### Task
Line by line, copy out the data below exactly.

*** Data provided ***

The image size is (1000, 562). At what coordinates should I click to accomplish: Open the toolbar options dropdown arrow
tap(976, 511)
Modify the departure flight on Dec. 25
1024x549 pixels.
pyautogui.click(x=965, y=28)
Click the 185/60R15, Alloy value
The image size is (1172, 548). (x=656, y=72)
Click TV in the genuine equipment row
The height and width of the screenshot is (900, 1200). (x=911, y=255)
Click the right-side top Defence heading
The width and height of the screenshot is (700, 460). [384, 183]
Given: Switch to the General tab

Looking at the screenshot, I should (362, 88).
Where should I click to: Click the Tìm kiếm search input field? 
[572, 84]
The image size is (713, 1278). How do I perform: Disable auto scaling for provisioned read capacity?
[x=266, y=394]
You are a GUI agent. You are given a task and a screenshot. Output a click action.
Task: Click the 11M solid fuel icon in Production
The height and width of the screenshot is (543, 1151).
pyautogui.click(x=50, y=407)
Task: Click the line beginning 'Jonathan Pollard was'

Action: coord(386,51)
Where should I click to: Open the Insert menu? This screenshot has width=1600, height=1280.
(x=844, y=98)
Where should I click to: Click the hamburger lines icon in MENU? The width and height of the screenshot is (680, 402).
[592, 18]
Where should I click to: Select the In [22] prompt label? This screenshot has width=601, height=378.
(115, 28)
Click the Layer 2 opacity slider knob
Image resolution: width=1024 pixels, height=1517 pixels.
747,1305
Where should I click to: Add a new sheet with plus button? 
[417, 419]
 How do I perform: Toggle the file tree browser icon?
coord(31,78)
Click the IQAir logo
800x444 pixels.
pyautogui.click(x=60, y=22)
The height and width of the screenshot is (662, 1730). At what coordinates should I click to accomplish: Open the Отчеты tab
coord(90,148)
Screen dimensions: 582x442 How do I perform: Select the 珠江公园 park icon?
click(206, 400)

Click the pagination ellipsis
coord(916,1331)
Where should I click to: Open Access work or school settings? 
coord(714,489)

*** End of Data provided ***

### Output for this exercise
The image size is (1000, 562). At what coordinates should I click to accomplish: Open the toolbar options dropdown arrow
tap(976, 511)
Modify the departure flight on Dec. 25
1024x549 pixels.
pyautogui.click(x=965, y=28)
Click the 185/60R15, Alloy value
The image size is (1172, 548). (x=656, y=72)
Click TV in the genuine equipment row
The height and width of the screenshot is (900, 1200). (x=911, y=255)
Click the right-side top Defence heading
The width and height of the screenshot is (700, 460). [384, 183]
Given: Switch to the General tab

Looking at the screenshot, I should (362, 88).
Where should I click to: Click the Tìm kiếm search input field? 
[572, 84]
The image size is (713, 1278). How do I perform: Disable auto scaling for provisioned read capacity?
[x=266, y=394]
You are a GUI agent. You are given a task and a screenshot. Output a click action.
Task: Click the 11M solid fuel icon in Production
The height and width of the screenshot is (543, 1151).
pyautogui.click(x=50, y=407)
Task: Click the line beginning 'Jonathan Pollard was'

Action: coord(386,51)
Where should I click to: Open the Insert menu? This screenshot has width=1600, height=1280.
(x=844, y=98)
Where should I click to: Click the hamburger lines icon in MENU? The width and height of the screenshot is (680, 402).
[592, 18]
Where should I click to: Select the In [22] prompt label? This screenshot has width=601, height=378.
(115, 28)
Click the Layer 2 opacity slider knob
Image resolution: width=1024 pixels, height=1517 pixels.
747,1305
Where should I click to: Add a new sheet with plus button? 
[417, 419]
 How do I perform: Toggle the file tree browser icon?
coord(31,78)
Click the IQAir logo
800x444 pixels.
pyautogui.click(x=60, y=22)
The height and width of the screenshot is (662, 1730). At what coordinates should I click to accomplish: Open the Отчеты tab
coord(90,148)
Screen dimensions: 582x442 How do I perform: Select the 珠江公园 park icon?
click(206, 400)

Click the pagination ellipsis
coord(916,1331)
Where should I click to: Open Access work or school settings? 
coord(714,489)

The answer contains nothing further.